In der Schweiz wurden die FATF- / GAFI-Empfehlungen zur Feststellung des wirtschaftlich Berechtigten im Rahmen der Sorgfaltspflichten der Finanzintermediäre implementiert und durch entsprechende Reglemente der Selbstregulierungsorganisationen präzisiert.

Meldende schweizerische FI müssen für die Feststellung der beherrschenden Person auf die aufgrund von Verfahren zur Bekämpfung der Geldwäscherei erhobenen und verwahrten Informationen abstellen.

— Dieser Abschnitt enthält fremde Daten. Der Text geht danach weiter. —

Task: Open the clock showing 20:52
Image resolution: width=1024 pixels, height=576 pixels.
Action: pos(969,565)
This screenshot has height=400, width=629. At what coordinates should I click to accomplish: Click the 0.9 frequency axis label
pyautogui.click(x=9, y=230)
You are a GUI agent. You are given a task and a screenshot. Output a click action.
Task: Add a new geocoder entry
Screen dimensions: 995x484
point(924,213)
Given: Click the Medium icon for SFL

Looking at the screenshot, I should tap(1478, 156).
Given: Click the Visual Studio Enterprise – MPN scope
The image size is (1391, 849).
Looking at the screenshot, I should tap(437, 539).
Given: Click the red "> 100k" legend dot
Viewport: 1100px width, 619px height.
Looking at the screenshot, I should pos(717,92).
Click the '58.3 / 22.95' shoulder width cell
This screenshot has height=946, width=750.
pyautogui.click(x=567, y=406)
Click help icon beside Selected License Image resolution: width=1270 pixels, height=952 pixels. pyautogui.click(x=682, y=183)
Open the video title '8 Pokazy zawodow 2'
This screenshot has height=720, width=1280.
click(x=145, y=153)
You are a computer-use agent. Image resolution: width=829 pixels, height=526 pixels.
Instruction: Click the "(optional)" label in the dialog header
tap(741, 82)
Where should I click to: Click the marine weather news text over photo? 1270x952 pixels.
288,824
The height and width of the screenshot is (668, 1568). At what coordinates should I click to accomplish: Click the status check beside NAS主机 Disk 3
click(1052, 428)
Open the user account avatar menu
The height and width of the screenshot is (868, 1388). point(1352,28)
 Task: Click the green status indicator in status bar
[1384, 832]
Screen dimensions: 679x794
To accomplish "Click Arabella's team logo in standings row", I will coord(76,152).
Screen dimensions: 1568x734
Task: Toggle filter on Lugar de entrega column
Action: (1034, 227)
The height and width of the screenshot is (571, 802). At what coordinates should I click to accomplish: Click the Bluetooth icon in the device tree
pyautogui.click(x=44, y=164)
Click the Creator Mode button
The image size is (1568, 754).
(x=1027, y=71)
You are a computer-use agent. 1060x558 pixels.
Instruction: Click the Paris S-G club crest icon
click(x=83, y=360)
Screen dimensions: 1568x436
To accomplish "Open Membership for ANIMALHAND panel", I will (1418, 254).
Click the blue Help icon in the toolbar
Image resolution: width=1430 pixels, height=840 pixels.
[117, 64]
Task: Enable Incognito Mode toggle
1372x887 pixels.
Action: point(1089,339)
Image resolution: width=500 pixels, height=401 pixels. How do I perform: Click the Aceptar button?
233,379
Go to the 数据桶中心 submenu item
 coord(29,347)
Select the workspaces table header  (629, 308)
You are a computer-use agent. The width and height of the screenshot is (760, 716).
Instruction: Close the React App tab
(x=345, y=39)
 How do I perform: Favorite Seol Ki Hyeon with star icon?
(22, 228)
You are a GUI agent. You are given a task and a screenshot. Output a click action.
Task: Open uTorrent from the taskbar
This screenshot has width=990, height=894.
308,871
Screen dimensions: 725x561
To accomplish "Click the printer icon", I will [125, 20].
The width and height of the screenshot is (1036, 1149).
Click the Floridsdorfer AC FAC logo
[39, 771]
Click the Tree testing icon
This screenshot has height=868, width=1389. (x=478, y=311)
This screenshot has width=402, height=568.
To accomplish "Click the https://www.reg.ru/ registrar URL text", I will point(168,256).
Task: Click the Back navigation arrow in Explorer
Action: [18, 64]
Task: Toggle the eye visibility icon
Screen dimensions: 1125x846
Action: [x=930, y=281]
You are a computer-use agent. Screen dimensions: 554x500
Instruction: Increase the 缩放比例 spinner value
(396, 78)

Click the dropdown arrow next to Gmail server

Diese Verfahren beinhalten die Identifizierung und Überprüfung der Identität des Vertragspartners inklusive die Feststellung des wirtschaftlich Berechtigten und der Kontrollinhaber, der Art und des Zwecks der gewünschten Geschäftsbeziehung sowie die ständige Überwachung.

Die Auflagen in Bezug auf die Verfahren zur Bekämpfung der Geldwäscherei ergeben sich aus dem GwG, der GwV-FINMA, der Geldwäschereiverordnung ESBK, den durch die gemäss Art. 24 GwG anerkannten Selbstregulierungsorganisationen (SRO) diesbezüglich erlassenen Bestimmungen sowie der Vereinbarung über die Standesregeln zur Sorgfaltspflicht der Banken (VSB 16).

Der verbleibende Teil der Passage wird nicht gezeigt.